Is there a reason this is still a thing, or is it just bad UX that nobody bothers to fix?
This should be a universal symbol. Like a flag in the corner you can pretty safely assume might be for language. And then yeah each language listed in that language.
Which flag do we use for English?
I won’t allow the stars and stripes
Every time I make a tool like this, I try to wind up any Americans in the company by putting the US flag as
English (simplified)
and the Union Jack asEnglish
It’s a fun back and forth we have switching it between the two (inevitably someone makes a PR to put it back, and we go on)
Zimbabwe obviously 🇿🇲 ah fuck
🇮🇳 obviously.
Why would they use the American flag for English? We speak American. /s kinda?
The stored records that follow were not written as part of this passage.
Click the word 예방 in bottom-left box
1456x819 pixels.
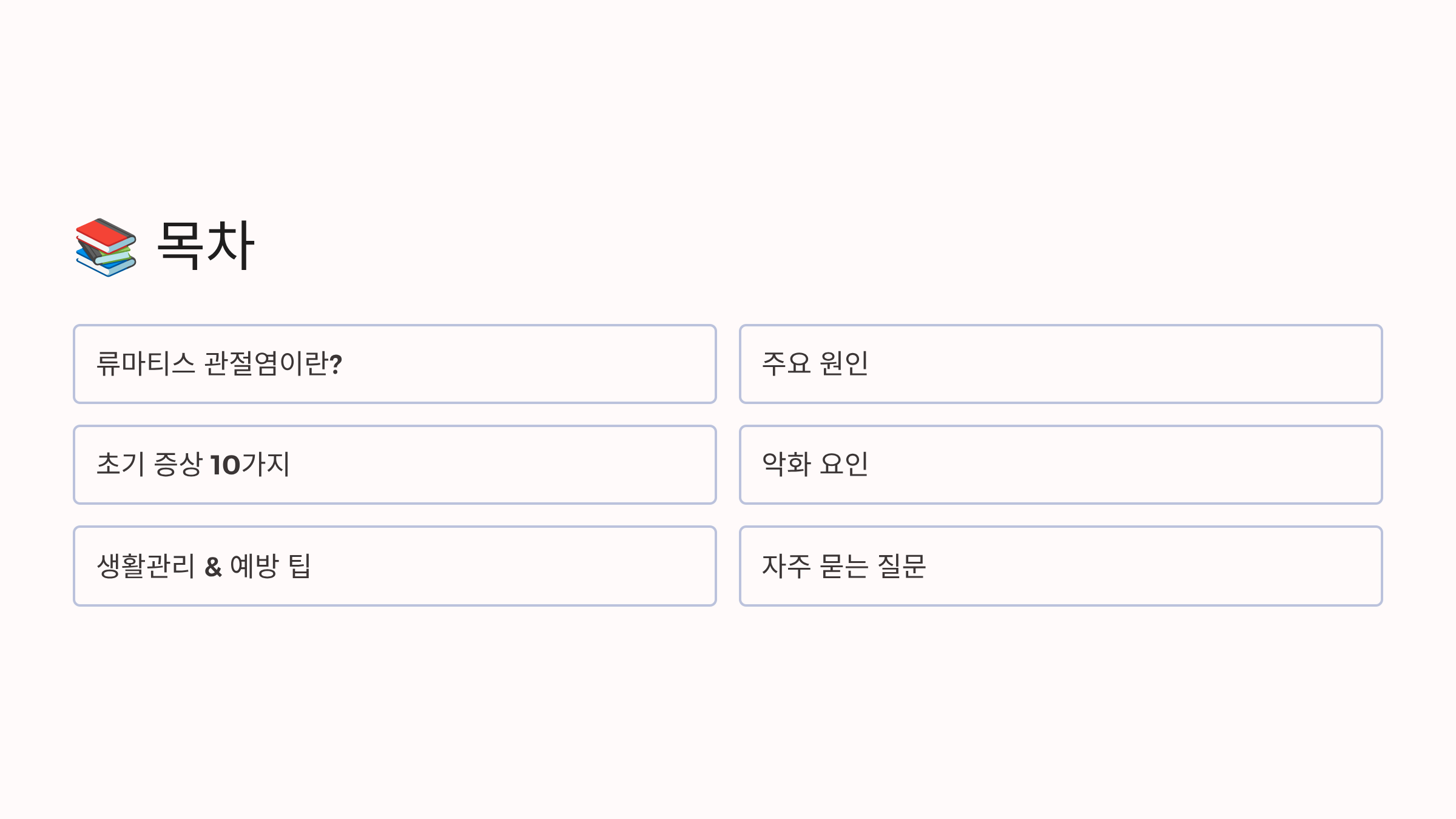(x=254, y=566)
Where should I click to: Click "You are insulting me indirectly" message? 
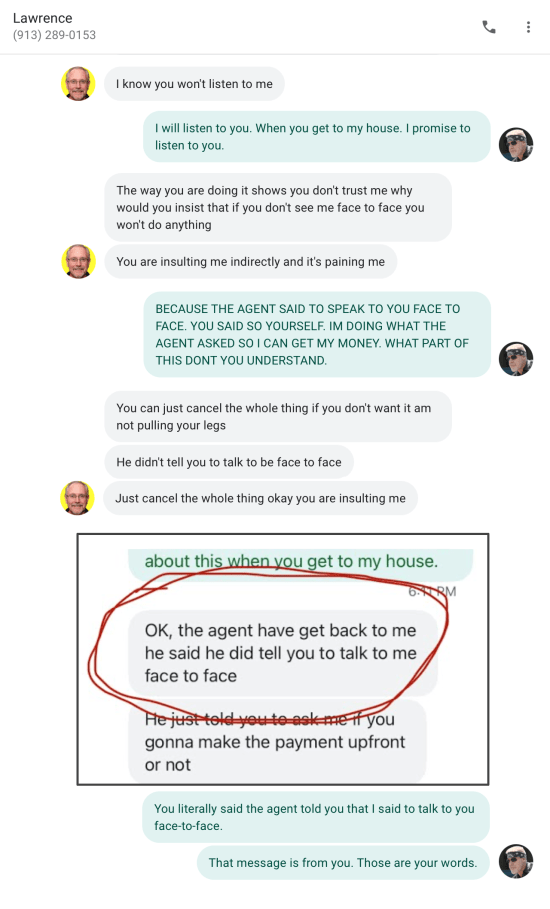pyautogui.click(x=250, y=261)
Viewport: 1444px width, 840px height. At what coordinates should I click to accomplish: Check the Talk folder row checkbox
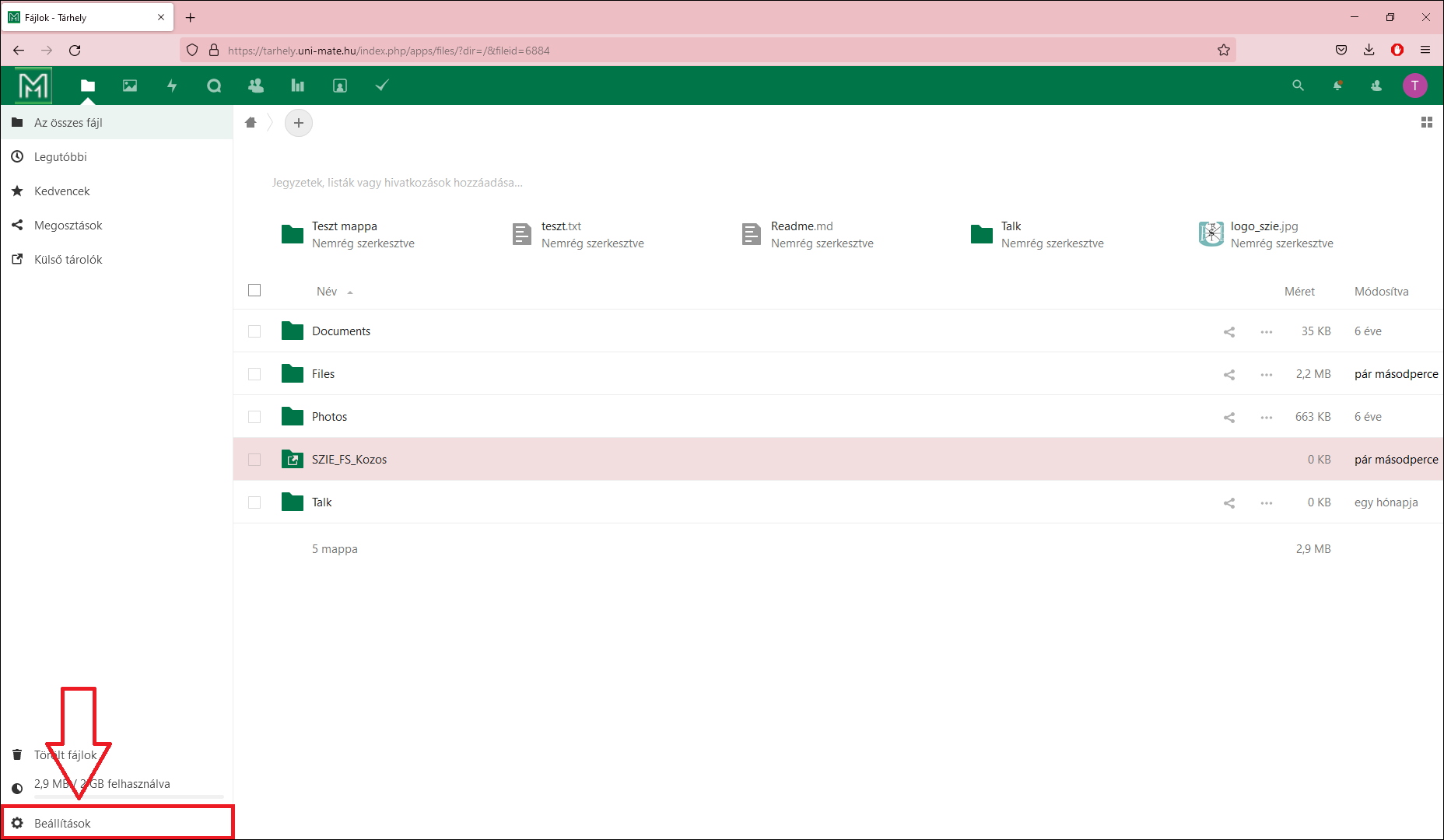[x=254, y=502]
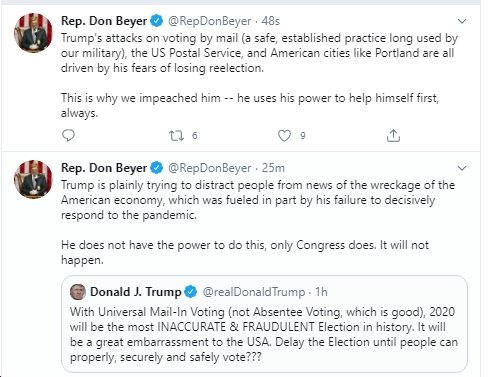Screen dimensions: 490x377
Task: Click Donald J. Trump's small profile picture
Action: (x=78, y=292)
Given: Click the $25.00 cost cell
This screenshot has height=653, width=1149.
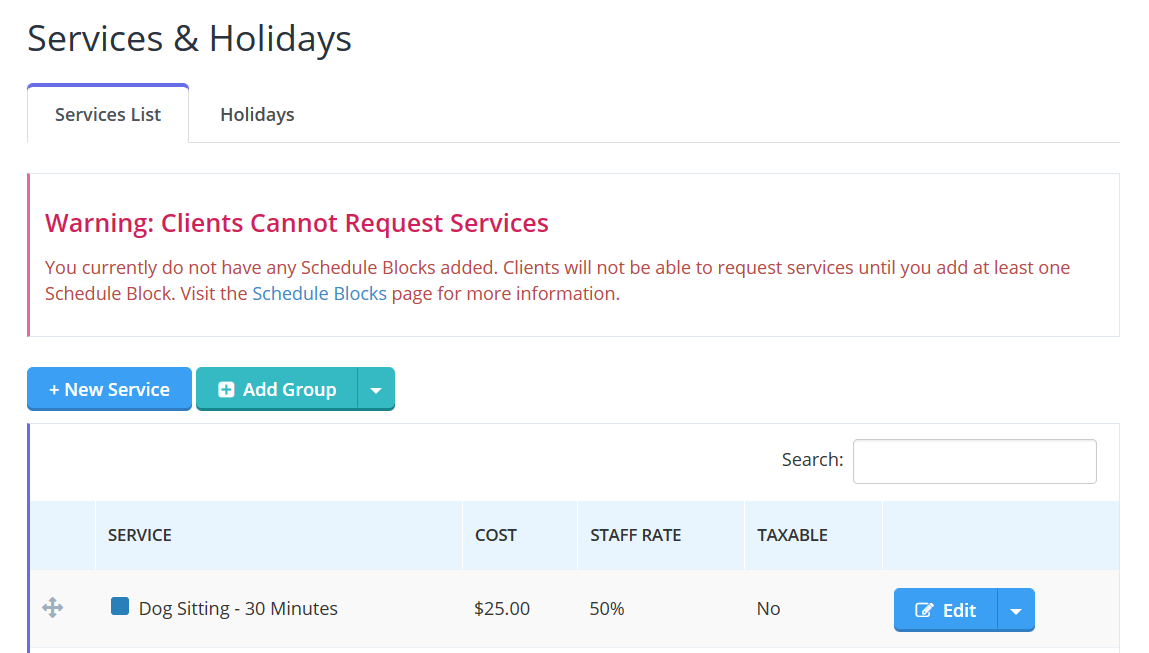Looking at the screenshot, I should 502,608.
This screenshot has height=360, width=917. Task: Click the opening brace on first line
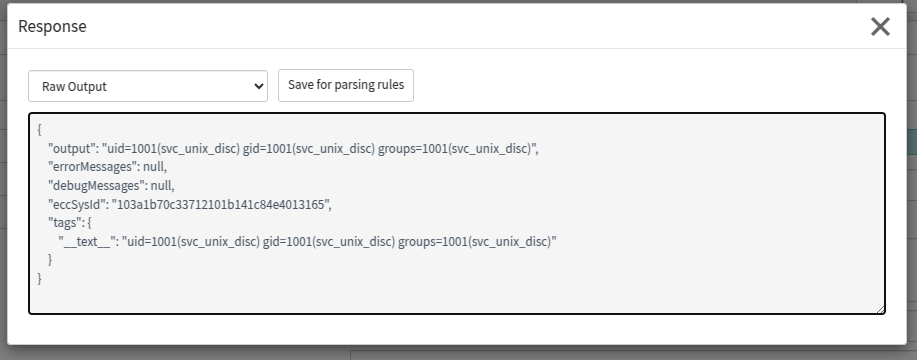[x=39, y=129]
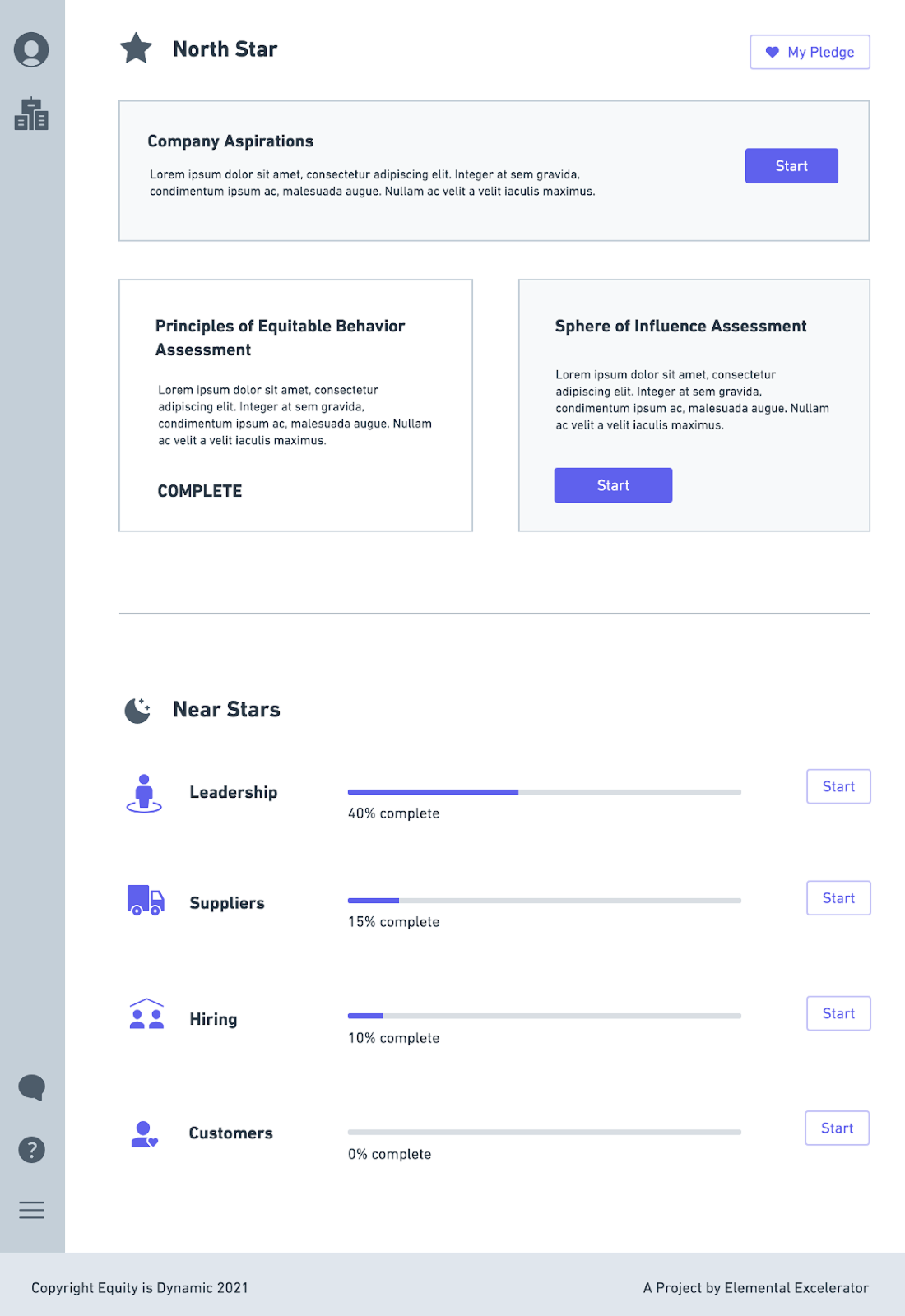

Have different locales for uk and us
And I absolutely would not be able to resist labeling these as:
I have seen at least one site where they used the English flag. Luckily I have watched the European Cup a few times and could recognize it.
Wow, the actual English flag, not the Union Jack?
I imagine that would trip up quite a few people even though there is a cheeky aspect of technical correctness to it.
Yes, the actual English flag, not the British flag.
Usually services in English will have English (US) and English (UK). Sorry to all the other English-speaking countries out there, though.